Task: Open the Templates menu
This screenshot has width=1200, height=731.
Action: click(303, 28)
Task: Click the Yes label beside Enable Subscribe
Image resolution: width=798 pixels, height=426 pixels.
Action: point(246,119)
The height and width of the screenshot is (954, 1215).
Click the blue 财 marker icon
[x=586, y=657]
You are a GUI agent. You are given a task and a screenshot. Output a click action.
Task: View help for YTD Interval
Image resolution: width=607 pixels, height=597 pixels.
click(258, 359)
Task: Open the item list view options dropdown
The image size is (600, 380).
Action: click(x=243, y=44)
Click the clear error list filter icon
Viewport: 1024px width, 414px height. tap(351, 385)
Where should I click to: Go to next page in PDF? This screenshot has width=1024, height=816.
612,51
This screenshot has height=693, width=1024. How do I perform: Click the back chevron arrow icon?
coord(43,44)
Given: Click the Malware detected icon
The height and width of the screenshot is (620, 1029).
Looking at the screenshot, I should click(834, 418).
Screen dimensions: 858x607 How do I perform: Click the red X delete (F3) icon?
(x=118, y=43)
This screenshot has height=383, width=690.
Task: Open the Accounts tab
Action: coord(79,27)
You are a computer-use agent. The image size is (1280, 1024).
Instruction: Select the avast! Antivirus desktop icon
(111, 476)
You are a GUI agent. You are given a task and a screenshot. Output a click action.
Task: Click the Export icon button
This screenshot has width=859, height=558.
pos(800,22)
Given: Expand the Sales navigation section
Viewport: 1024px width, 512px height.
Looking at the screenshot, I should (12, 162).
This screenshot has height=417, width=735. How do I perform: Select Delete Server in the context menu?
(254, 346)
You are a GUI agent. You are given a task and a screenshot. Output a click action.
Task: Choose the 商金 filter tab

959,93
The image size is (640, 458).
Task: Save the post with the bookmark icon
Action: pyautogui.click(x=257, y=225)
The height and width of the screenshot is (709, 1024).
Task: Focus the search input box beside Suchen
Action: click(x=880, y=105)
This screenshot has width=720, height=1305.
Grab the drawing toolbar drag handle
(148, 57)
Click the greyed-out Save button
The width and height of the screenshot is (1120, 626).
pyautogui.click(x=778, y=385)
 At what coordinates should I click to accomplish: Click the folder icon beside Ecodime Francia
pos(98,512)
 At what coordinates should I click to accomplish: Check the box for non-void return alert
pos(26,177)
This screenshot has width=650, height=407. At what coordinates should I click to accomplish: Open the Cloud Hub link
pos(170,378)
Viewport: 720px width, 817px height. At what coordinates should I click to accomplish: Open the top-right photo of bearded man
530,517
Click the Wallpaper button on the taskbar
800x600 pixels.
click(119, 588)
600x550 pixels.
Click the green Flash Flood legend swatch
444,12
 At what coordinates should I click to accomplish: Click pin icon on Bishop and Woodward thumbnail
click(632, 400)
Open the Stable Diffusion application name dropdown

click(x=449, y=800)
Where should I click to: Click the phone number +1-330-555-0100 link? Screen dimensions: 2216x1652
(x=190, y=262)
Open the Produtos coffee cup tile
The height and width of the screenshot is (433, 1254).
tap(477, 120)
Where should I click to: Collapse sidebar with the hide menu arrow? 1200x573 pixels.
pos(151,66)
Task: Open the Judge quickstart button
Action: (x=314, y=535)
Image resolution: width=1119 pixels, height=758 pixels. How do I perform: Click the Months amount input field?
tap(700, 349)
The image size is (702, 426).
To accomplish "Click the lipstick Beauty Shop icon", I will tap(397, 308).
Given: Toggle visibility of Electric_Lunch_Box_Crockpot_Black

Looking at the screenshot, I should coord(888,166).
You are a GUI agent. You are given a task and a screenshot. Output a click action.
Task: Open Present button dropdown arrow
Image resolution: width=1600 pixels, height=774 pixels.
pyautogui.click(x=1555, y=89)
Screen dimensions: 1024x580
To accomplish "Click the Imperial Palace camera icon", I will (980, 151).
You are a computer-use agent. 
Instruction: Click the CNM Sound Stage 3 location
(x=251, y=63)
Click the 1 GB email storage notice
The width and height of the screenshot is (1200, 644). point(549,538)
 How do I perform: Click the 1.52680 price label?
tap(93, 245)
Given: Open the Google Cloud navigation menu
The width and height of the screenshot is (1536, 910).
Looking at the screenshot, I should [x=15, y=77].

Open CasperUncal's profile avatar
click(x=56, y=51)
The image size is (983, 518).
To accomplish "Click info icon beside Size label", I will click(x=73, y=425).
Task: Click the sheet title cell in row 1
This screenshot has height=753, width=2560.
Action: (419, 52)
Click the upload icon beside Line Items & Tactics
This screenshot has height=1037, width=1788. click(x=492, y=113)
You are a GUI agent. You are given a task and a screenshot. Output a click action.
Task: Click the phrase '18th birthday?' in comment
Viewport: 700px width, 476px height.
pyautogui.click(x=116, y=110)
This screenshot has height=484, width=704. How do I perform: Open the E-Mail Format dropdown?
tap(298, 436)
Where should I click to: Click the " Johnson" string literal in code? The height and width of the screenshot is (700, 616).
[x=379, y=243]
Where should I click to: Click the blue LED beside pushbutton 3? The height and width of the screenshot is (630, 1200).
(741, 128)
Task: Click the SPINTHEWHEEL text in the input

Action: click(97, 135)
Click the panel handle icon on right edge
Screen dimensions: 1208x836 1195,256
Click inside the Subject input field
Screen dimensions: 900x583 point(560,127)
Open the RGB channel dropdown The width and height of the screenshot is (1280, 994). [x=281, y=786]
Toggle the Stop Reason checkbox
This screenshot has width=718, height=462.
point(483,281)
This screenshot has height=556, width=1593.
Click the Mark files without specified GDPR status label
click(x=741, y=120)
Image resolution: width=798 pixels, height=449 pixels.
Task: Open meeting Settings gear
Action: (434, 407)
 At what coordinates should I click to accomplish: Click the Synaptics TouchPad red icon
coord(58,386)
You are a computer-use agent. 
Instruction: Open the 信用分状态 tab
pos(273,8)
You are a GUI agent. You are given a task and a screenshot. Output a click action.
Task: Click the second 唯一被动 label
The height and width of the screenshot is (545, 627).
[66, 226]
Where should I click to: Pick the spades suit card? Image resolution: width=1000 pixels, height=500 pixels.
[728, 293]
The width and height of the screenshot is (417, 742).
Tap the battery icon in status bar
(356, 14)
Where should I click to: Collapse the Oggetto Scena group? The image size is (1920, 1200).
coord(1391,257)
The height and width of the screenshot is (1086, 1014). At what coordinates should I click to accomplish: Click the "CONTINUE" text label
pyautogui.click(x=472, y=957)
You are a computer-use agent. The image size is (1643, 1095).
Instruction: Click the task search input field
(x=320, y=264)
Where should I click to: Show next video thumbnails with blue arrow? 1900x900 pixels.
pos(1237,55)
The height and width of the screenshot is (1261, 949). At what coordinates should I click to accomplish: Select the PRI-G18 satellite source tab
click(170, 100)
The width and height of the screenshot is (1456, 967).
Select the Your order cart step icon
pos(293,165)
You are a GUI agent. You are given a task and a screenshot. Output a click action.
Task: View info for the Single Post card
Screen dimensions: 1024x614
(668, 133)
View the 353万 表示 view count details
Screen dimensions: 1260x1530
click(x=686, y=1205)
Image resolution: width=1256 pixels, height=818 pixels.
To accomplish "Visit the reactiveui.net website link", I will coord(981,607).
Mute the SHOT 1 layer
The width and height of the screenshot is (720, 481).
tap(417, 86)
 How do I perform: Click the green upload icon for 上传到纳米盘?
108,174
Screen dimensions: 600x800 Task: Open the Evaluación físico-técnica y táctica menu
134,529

- - - - - - -

> _What is required_
Check each line of the listing above. Copy the ones with the word "navigation".

> _Reply_
Given: Expand the Sales navigation section
Given: Open the Google Cloud navigation menu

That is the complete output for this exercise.